I miss my mom. She had good days and bad seasons. During a bad season she’d lie asleep for days under blankets of depression dreaming of the day when she would return to her first self. Like a living corpse, she’d lie in her coffin of a bed awakening only to weep. Sitting outside of her door, wishing my Queenly powers could take away the pain…wishing she would come out and play. Even as a child thinking, I’m not enough to make her happy.

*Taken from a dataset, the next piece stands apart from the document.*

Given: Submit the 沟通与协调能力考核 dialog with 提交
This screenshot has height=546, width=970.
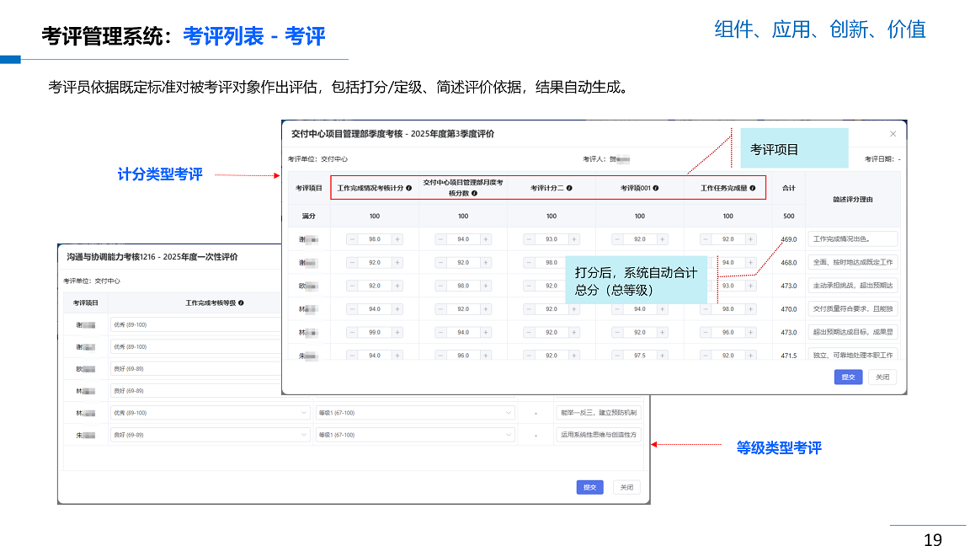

I miss my mom. She had good days and bad seasons. On a good day, she’d sing to me walking home from revival on a warm summer’s night. “I don’t know what tomorrow’s gonna bring, it may bring sunshine. Then again, it just may rain. I do know that…we’re gonna make it afterall.” In her arms I slept and the creatures of the night were powerless against her embrace. I was safe. I was loved.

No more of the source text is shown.